Top of Supplied records

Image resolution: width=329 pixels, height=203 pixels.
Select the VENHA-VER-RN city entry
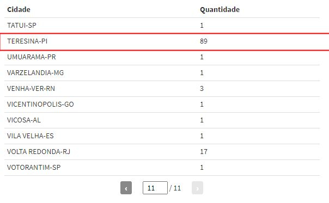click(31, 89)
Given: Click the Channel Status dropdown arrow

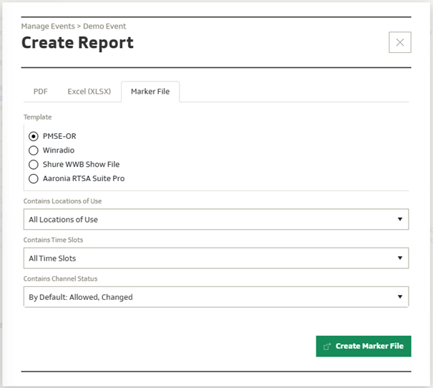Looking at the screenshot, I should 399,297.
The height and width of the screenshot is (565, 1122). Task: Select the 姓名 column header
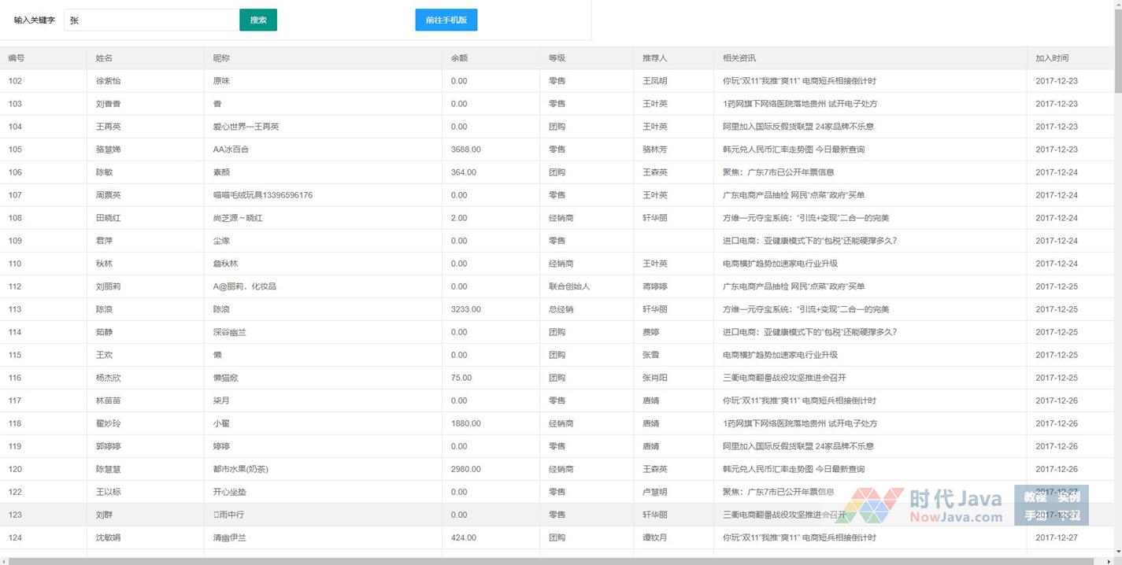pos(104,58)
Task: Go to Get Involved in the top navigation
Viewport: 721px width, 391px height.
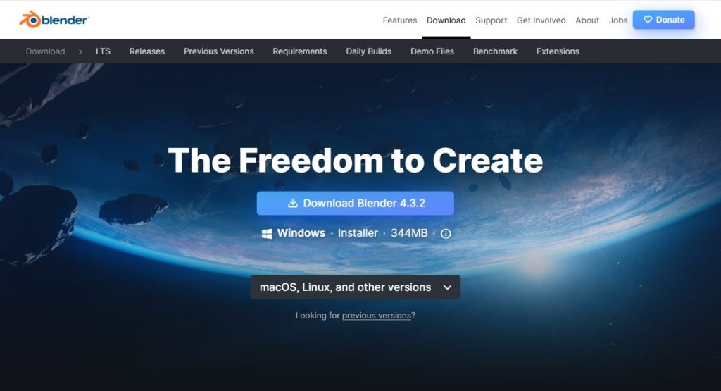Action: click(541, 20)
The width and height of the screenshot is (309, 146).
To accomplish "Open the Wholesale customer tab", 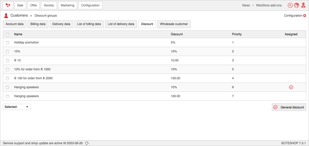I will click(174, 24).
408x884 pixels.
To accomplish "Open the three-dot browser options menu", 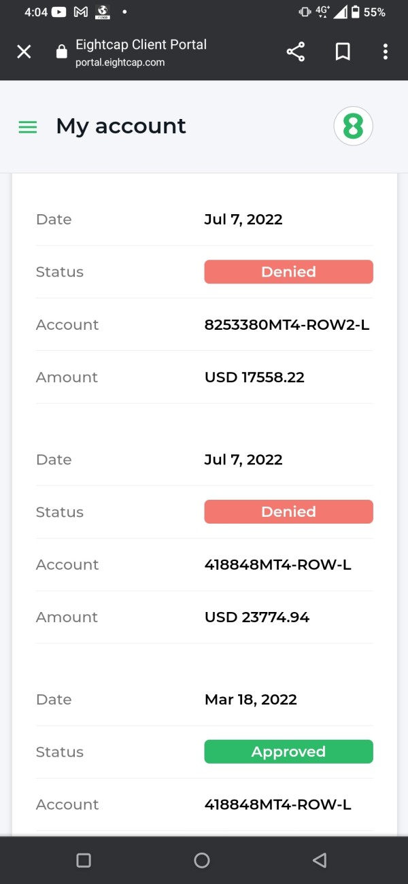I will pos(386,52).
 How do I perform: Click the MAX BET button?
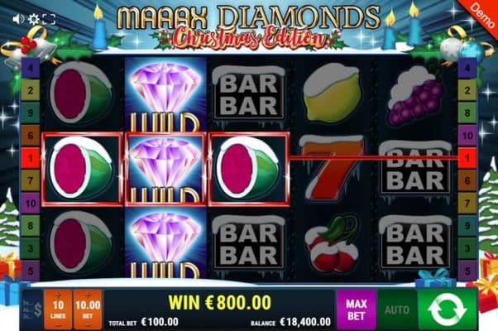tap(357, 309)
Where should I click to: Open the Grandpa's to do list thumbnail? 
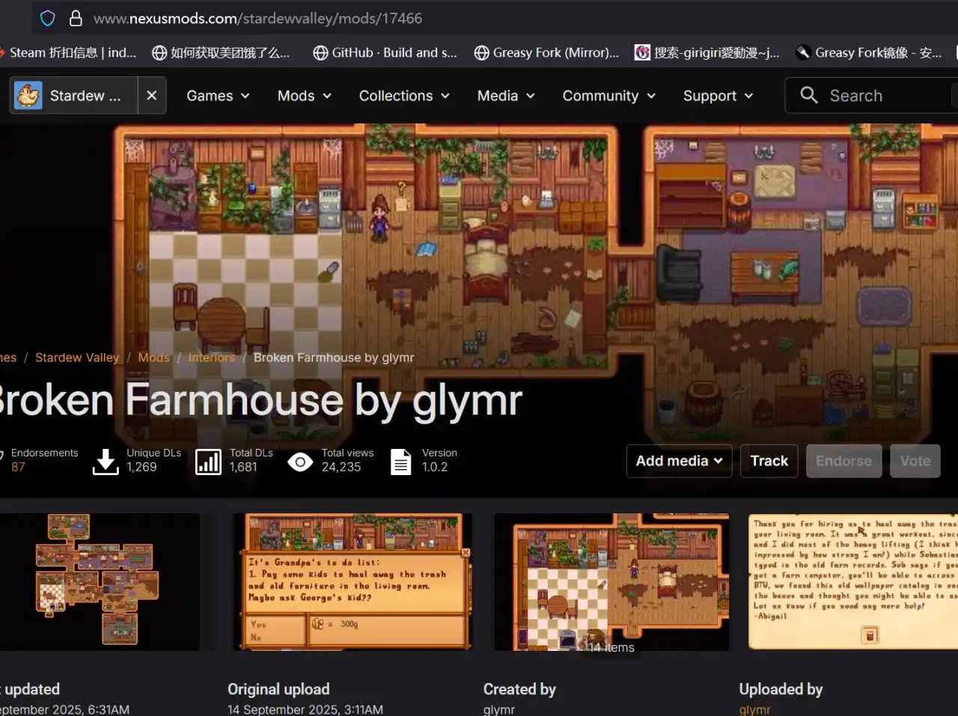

Bottom of Supplied records

> _What to do_
Check each line of the data above for the word "pixels" and say how many lines contain it, giving nothing besides the number.

> _Answer section_
2